MFA Is On. That Doesn't Mean You're Protected.

Why MFA Coverage Is Not the Same as MFA Protection

Most small businesses that have deployed multi-factor authentication believe they've solved the authentication problem. In most IT conversations, MFA is the starting point - "the low hanging fruit". It's assumed the basics are covered once enabled. The dashboard shows MFA enabled. The box is checked. But coverage and protection are not the same thing, and the gap between them is exactly where account compromises happen.

Registration gaps

Enabling MFA in a tenant does not mean every user has completed MFA registration. It means the policy exists. Until a user completes enrollment, they typically authenticate with password alone, and in many tenants, that window stays open indefinitely.

This is especially common with shared mailboxes, service accounts, employees who were onboarded before MFA was required, and anyone who dismissed the registration prompt. A tenant can show 95% MFA adoption and still have many unprotected accounts, often belonging to the people with the most access.

Legacy authentication

This is the most consistently exploited a frequently overlooked gap in M365 environments.

Legacy authentication protocols, such as SMTP, IMAP, POP3, MAPI, and older Office client connections, were built before modern authentication existed. They cannot perform MFA challenges. An attacker with a valid credential can authenticate directly through these protocols, bypassing Conditional Access entirely.

If legacy authentication is not explicitly blocked, MFA is not a complete control. The attacker simply navigates around it.

Exclusions and exceptions

Conditional Access policies are only as strong as their scope. In practice, most tenants accumulate exceptions, sometimes for legitimate reasons, sometimes because something broke and an exclusion was the fastest fix.

Commonly, specific users are excluded from MFA policies because they complained, service accounts are excluded because a legacy integration broke, IP-based trusted location rules haven't been reviewed since the company went remote, and named locations are far broader than intended. Each exclusion weakens the control. Enough of them, and the control is rendered ineffective.

But even a well-constructed Conditional Access policy can have exploitable gaps.

Token theft is increasingly common. An attacker who steals a valid session token through adversary-in-the-middle phishing inherits an already-authenticated session. MFA was completed legitimately by the real user.
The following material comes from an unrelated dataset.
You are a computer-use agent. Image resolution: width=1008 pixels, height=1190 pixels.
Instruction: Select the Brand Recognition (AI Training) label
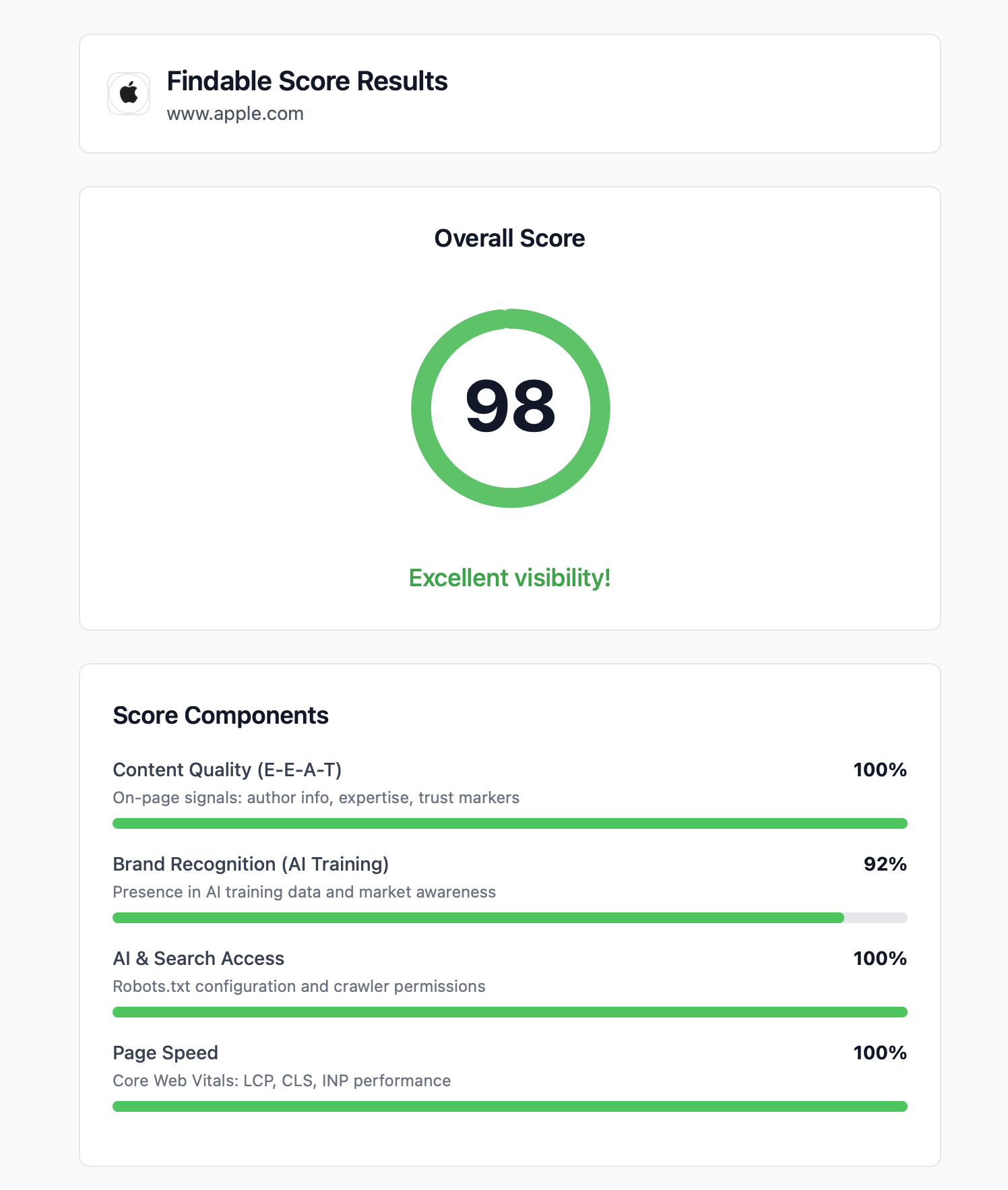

The attacker uses the resulting token and therefore, Conditional Access sees a valid, compliant session.

Device compliance policies that don't account for personal devices, named location rules built around IP ranges that have never been audited, and session lifetime settings that leave tokens valid for hours or days — all of these mean a stolen session can outlast the response to the breach that created it.

Break-glass accounts

Break-glass accounts are emergency administrator accounts intended to be used when normal authentication mechanisms fail, for example, when locked out of primary admin, the MFA system is down, or there is an identity provider outage. They exist for good reasons.

However, they are commonly misconfigured and excluded from MFA requirements and from Conditional Access policies, and often use passwords that haven't been reset in years. Moreover, these accounts typically hold Global Administrator privileges. If discovered and compromised, the attacker has unrestricted tenant access with no authentication hoops to jump through.
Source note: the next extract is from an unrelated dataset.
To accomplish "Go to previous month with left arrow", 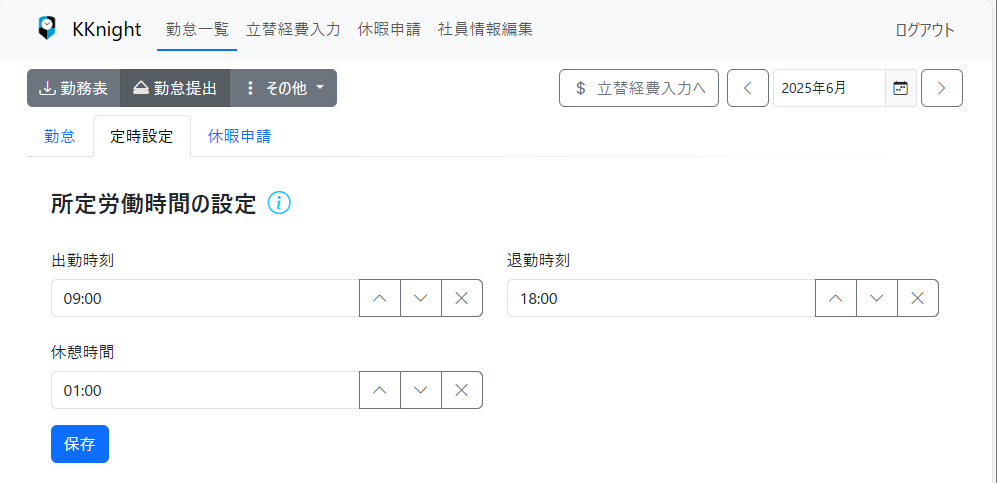I will (x=748, y=88).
Properly managed break-glass accounts are tightly controlled, monitored, and secured with physical credential storage (i.e., stored somewhere physically secured). In most SMB tenants, they're just forgotten admin accounts with no guardrails.

What this means practically

MFA is necessary; however, it's not sufficient. The questions that matter are not "do we have MFA?" but rather:

• Is legacy authentication blocked for all users and protocols?

• Are there accounts that have never completed MFA registration?

• When were Conditional Access policy exclusions last reviewed?

• Are break-glass accounts monitored and inventoried?

• Is there protection against token theft, or does MFA stop at the initial sign-in?

  
  

If the only question you can answer is whether MFA is turned on, you don't have MFA protection, you have MFA coverage. The dashboard still shows MFA enabled. The box is still checked. And the gap is still there.